I’m curious if whonix actually provides any value rather than just running tor locally?
Like has there ever been a case when because tor was run locally on someones computer over using whonix for tor that they were compromised?
I’m curious if whonix actually provides any value rather than just running tor locally?
Like has there ever been a case when because tor was run locally on someones computer over using whonix for tor that they were compromised?
The only problem with Qubes + Whonix combination is well it’s not newbie friendly at all.
It shouldn’t be, using Qubes+Whonix is for people who have the need for a super secure system, from starters you have a hardware barrier that would prevent a lot of people from using it. I mean, you can use it just because yes but I don’t think there’s much benefit.
Yeah it depends on your threat model but even if you have the right hardware, it would still be pretty hard if you are a newbie who say, has recently switched to Linux.
Furthermore, Linux knowledge will only help you to an extent with Qubes. You should ideally also be familiar with Xen configuration and administration, a much more niche skillset.
What hardware barrier? I was under the assumption that you just need virtualization support in your CPU (which almost every consumer model also have nowadays), as well as simply more RAM for storing the parallel running operating systems.
You need a CRAZY amount of RAM, not just more RAM. At least having 128GB RAM as a bare minimum is not something I’d ever seen in my third world country, even for people with moderately good PCs. The price for that amount of RAM where I live is 972.96USD.
I’m assuming this is because Qubes OS allocates RAM independently for each VM, regardless of how much the VM is actually using? Does Xen not have the ability to use a pool of RAM and just overlap the empty space? I was under the assumption that enterprise level hypervisors could do that. Even if you have five VMs, if four of them are idle, only a little more than one OS’s worth of RAM should be actually filled with active data.
Qubes does not only use compartmentalization for stuff like browsing, if I remember correctly your /home folder is also a separate VM and I think there was something similar to this happening too, so I assume there’s always at least like 3 or 4 VMs running. Either way AFAIK you still need that amount, regardless of if there’s an alternative, which makes it non usable for poor people.

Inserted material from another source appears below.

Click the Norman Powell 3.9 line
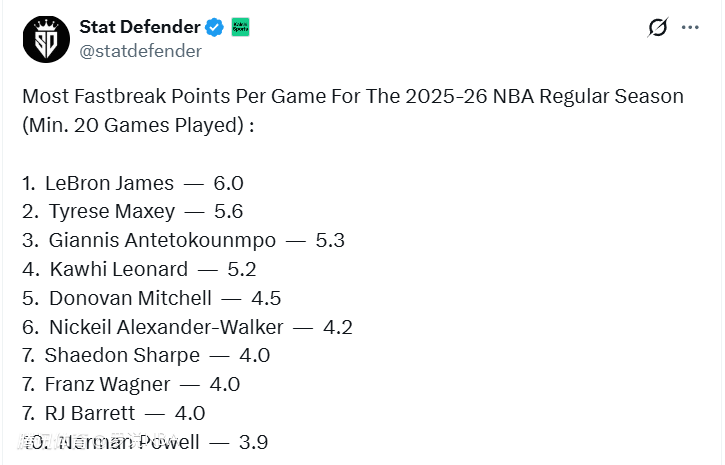The width and height of the screenshot is (725, 465). point(145,442)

Fair enough. I said this in another comment already, but for this reason I really wish there was a viable desktop OS that uses a microkernel, since such an OS can be much more easily designed do secure compartmentalization without the need for VMs or duplicate parallel processes in general. A micorkernel OS still has more computational overhead than one monolithic kernel, but would be much more resource frugal than multiple VMs.